Tuesday, September 22, 2009

Love/ Hate with the nighttime oncall's at the pediatrician's office!

In standing covered in vomit, baby vomit holding the phone to my ear while my nine month old shivers in the warm tub. I'm shaking because I am not sure what to do, do I go to the emergency room like I always seem to initially want to do but have yet to do, thankfully. Or do I just give her another bath and put her back to bed in hopes that this was a one time deal because of the constant mucus that has been filling her stomach all day...... Hmmmmm........

Well, after answering a series of thirty questions, like, "Has your child suffered a severe head trauma?" -- I mean really? Do you think if my child had suffered a severe head trauma I would be calling the on-call number? NO! I'd be driving 95MPH to the nearest hospital while on the phone with 911 crying hysterically. Or, " was her vomit the color off ground coffee beans?" I don't drink coffee was all I could think of saying back to the nurse filtering my information on the other end of the phone. Seriously, WTF would cause coffee bean like vomit? She didn't eat an ant hole.

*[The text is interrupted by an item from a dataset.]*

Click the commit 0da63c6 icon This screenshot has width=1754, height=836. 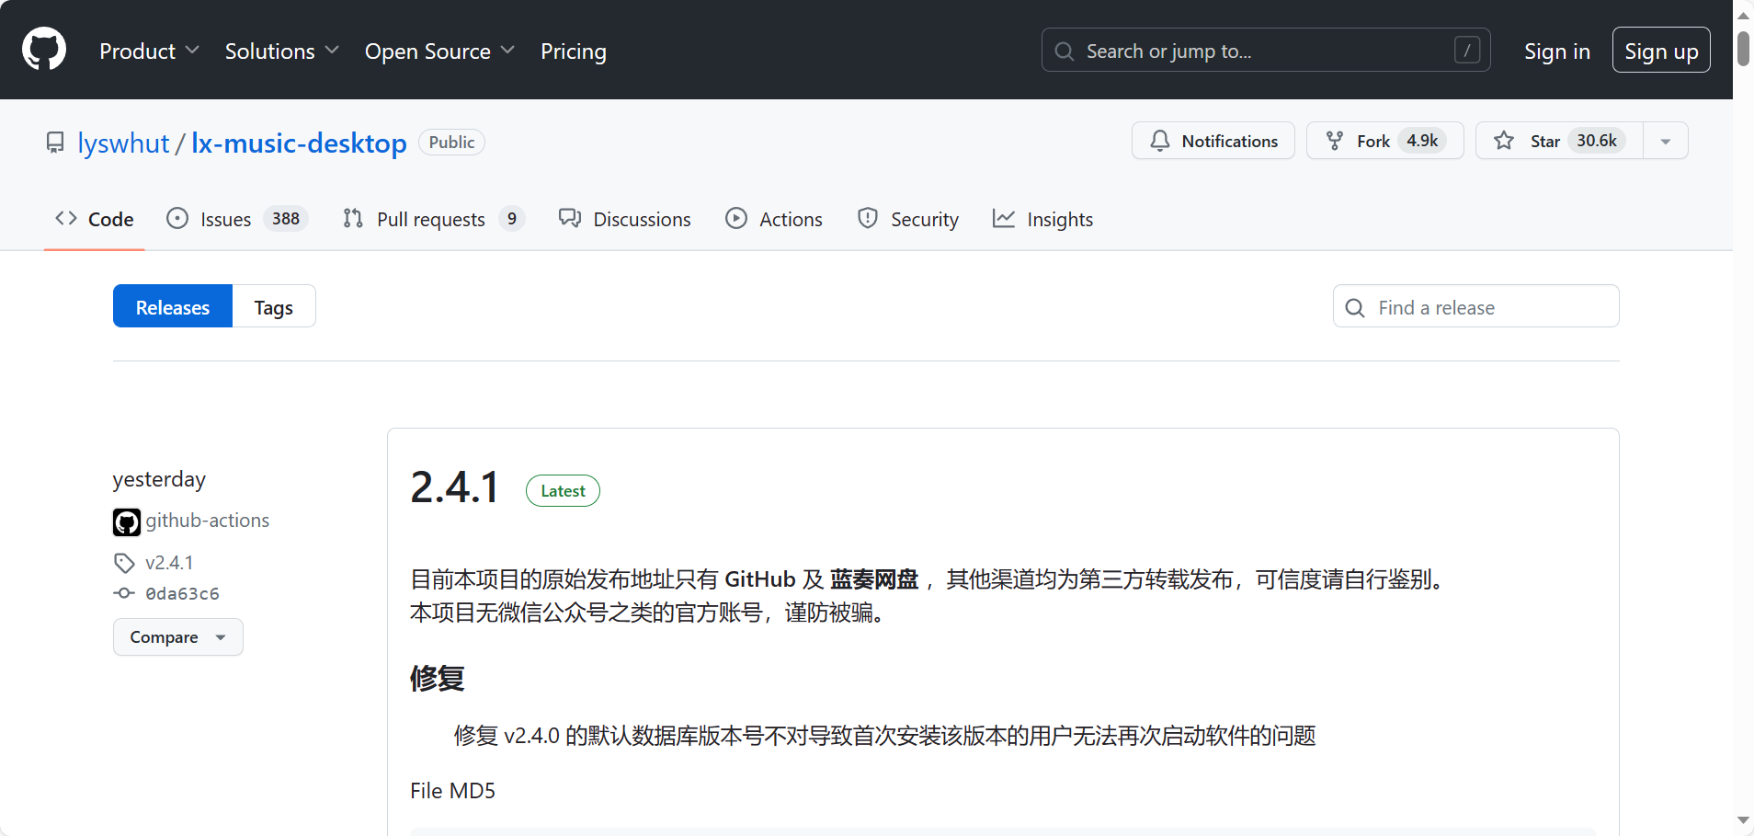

After getting off the phone more frusterated that I had been when I was cleaning the throw up from my child's hair I dried off her little body and got her all cozy wrapped up in a blanket. She was fast asleep on my shoulder as a hose that used to be her mouth continually poured mucus all down my shoulder. I didnt have the heart to set her down until I knew she was completely asleep. I still dont have the heart to be frustrated that I smell like vomit and am crusty with mucus. I just feel sad that my little baby is so helplessly trying to sleep.

The nurse ended our conversation by telling me strict instructions as far as when and how to feed the baby for the next two days. Only expressed breast milk and pedialyte. Wait, I didnt have pedialyte in my fridge. She tells me to go to the store and buy some. Hmmmm, I tell her I am a single mom and she responds by asking me to ask my neighbors. ITS TEN FORTY FIVE PM and my neighbors all have little children and babies.

Wow, reassured that I am truly a single mom tonight. Holding off on the pedialyte until morning and offering her spoon fed tablespoons of water until morning if she wakes up. SIGH. Wishing there was someone sitting on the couch next to me telling me she will be ok and offering to refill the humidifier when it empties.

Thursday, September 3, 2009

"Mama"

September 1st my daughter began to say "Mama" and to be quite honest I just can not get enough of it. For the last 48 hours everytime we are on a run or sitting down to dinner all I can do is repeat the name "Mama", I am sure in a year I will be begging her to ask for someone else as she wants to be held at in inconvenient time or needs her diaper changed.

Dont get me wrong, I LOVE holding my daughter, afterall I do it all day long, but I do hope when she is over a year and a half she has learned to love everyone else as much as she does me. And the diapers, well you know, they kind of go with the territory, but as I am sure I will have another child in the FAR FAR future I know the idea of getting rid of diapers isnt so practical.

My brain has been all over the place today. I had a package key in my mailbox and stared at it for probably fifteen minutes wondering why this strange key was in my mailbox. Then I proceeded in putting it back and walking back into my house. On my walk a light bulb went off in my head, THANKFULLY, and wa la there were not one but two packages waiting for me! Sometimes I wonder how I leave the house with my head on straight!
Ive been thinking a lot about nutrition and childrens nutrition. It might be that I have had to take the baby off of solids for two days because she wasnt digesting the foods very well that has got me thinking. I have read so many articles on babies that are fed strictly mothers milk until 2 years old because they dont have the teeth to actually chew their food, true molars come at 2 yrs old. But, as much as I would be ok with this I know it is not culturally acceptable to not feed your baby food until they are 2. SIGH. Giving her milk is so so much easier, all I have to do is pump and she is set.
Ive kind of enjoyed pumping, it is 60 minutes of my day that she and I have quiet time and I also now find it pretty relaxing. I also know she is getting optimum nutrition and she LOVES her milky! I still cant decide if I would be able to pump another year of my life though, not with this child, I mean in the far far future.

Well, I finally see her eyes closing so I better skip downstairs and get some adult things done like dishes, laundry, and bills, I know VERY exciting!